Sixty Seconds: One Moment Changes Everything
This short piece, from Sixty Seconds: One Moment Changes Everything, by Parker J. Palmer, reminds me of Lex Hixon:
Fifteen years ago. I was hiking solo in the high desert at the foot of the Sangre de Cristo Mountains near Taos, New Mexico, when I was overwhelmed by a sudden realization that the universe is utterly indifferent to me, and at the same time, profoundly forgiving and compassionate toward me. I remember stopping and just standing in that knowledge for a long time. I had a simple and quiet sense of, Oh, I get it. I see who I am, where I am, and how I fit into things. I felt joy and lightness, as if my burdens had been taken from me. Talking about it almost distorts it. There are experiences that go far beyond words, and this was one of them.
I can’t say that this experience changed my life, but it gave me an important lens through which I’ve looked at my journey ever since. A few years ago I was reading a journal by Thomas Merton in which he reports his great revelation that “everything is emptiness and everything is compassion.” And I thought, That’s it! That’s the same experience I had!

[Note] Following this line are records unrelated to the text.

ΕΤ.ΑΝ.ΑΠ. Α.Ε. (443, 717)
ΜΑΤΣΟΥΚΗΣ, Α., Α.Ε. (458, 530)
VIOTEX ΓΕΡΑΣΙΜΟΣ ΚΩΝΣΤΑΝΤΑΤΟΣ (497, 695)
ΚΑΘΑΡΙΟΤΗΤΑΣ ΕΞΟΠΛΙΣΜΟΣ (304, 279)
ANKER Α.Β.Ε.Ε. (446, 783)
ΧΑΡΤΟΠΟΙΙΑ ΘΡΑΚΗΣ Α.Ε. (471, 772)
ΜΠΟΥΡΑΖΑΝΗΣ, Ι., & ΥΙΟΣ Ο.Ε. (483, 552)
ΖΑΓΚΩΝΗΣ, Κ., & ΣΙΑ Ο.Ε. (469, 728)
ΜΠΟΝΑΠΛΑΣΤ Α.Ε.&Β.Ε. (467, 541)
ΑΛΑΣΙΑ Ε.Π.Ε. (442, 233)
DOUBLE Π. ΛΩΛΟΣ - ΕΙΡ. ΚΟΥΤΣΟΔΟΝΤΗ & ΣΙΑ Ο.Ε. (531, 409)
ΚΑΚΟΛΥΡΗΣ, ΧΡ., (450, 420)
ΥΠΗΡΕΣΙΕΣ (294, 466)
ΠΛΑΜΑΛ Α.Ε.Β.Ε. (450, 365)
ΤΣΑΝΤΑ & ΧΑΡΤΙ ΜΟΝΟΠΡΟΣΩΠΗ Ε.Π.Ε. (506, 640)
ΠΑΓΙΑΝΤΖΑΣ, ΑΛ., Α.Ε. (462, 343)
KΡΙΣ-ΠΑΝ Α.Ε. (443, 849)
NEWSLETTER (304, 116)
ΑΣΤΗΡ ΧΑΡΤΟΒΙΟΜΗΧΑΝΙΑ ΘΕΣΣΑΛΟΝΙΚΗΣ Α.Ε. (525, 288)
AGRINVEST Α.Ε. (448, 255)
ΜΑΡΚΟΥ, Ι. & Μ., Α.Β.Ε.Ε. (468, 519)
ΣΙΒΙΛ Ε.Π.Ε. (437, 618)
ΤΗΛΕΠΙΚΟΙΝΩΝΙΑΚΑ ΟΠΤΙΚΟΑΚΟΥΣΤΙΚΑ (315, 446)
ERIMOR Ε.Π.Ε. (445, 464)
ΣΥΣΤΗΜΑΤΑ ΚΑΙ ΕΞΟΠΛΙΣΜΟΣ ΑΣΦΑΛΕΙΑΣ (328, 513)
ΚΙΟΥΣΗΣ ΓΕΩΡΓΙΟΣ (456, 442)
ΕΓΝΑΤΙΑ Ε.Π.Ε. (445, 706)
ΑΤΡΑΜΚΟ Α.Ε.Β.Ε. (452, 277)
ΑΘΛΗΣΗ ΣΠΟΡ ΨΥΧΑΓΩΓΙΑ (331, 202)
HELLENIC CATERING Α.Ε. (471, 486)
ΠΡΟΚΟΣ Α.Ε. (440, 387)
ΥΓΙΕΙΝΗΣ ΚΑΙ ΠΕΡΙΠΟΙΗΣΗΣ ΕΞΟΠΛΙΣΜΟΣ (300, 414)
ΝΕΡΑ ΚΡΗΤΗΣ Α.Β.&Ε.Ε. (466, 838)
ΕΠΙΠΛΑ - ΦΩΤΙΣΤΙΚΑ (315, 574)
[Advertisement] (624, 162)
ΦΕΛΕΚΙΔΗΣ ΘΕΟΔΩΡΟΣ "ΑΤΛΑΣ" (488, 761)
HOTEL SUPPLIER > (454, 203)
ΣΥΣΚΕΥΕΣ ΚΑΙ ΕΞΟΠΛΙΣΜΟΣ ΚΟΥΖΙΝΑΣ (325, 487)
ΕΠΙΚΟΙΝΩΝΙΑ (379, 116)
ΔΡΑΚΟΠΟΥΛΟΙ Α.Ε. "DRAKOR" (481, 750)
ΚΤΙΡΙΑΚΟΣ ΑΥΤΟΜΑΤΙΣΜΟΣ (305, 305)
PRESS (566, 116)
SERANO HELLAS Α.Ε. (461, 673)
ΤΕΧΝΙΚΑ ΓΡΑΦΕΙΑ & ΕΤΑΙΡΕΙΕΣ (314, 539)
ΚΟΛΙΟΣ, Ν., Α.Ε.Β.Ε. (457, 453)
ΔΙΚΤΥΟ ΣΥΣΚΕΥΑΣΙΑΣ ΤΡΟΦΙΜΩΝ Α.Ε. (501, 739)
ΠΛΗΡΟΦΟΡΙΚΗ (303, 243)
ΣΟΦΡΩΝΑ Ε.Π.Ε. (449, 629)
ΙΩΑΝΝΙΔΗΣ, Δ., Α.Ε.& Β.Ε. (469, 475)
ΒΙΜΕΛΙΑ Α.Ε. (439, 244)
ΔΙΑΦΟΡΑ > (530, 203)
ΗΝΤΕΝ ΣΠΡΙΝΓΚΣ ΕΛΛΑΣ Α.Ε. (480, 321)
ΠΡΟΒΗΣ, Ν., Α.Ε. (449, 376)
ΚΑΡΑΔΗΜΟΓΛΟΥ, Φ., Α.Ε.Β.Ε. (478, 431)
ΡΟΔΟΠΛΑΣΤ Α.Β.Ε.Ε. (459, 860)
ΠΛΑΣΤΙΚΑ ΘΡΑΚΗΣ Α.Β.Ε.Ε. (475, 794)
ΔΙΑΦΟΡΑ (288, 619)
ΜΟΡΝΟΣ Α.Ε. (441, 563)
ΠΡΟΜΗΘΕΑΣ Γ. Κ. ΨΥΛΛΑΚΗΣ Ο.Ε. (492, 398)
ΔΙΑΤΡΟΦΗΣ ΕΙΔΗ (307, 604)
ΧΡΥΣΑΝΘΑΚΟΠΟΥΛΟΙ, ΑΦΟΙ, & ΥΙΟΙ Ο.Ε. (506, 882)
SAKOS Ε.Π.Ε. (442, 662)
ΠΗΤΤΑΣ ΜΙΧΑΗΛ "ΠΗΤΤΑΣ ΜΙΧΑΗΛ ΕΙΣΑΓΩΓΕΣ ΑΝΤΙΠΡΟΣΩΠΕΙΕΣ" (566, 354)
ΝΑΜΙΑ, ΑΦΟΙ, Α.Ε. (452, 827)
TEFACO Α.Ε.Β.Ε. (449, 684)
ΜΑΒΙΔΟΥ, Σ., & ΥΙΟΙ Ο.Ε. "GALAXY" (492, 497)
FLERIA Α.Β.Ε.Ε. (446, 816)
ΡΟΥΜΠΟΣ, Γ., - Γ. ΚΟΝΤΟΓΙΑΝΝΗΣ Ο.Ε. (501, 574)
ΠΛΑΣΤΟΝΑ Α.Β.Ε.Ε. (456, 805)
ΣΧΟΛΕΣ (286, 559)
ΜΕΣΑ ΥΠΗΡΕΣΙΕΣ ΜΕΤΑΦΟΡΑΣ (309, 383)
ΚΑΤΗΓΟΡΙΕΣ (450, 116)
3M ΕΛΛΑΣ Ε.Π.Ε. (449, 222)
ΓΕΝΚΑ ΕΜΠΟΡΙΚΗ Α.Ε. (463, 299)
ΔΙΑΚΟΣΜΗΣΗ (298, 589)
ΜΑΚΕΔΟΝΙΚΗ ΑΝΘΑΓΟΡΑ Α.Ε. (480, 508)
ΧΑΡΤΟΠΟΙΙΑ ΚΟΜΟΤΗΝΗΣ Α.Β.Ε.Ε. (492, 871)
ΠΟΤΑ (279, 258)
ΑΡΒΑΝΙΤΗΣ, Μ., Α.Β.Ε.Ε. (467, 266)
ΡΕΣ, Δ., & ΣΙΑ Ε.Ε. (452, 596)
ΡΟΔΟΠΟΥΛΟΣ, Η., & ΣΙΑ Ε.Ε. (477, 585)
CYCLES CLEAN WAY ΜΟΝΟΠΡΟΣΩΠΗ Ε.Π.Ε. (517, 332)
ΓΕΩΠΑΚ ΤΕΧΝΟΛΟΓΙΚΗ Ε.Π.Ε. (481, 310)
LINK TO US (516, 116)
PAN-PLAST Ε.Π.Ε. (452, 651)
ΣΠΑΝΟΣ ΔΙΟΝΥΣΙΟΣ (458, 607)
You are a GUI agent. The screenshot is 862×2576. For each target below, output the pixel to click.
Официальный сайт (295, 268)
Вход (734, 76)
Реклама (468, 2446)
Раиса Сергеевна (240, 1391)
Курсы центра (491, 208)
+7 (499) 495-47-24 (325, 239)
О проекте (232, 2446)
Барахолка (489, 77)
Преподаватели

Of course, this experience is paradoxical—how can indifference and compassion coexist? I’m reminded of a Hasidic tale where the rabbi says to his disciple, “Everyone needs a coat with two pockets. In one pocket, carry dust to indicate that you are nothing. In the other pocket, carry gold to indicate that you are precious.” We shrug off the burden of the self-obsessed ego by realizing that we are nothing, and we transcend self-denigration by realizing that there is something of ultimate value about each of us.
When I feel connected to spirit, there’s a great sense of aliveness and energy. Though it’s peaceful, there’s nothing passive about it—it’s a call to deeper engagement with life. Genuine spiritual experience inevitably leads us back into the world, I think—back into works of love and mercy and justice—with new freedom, new clarity, and new power.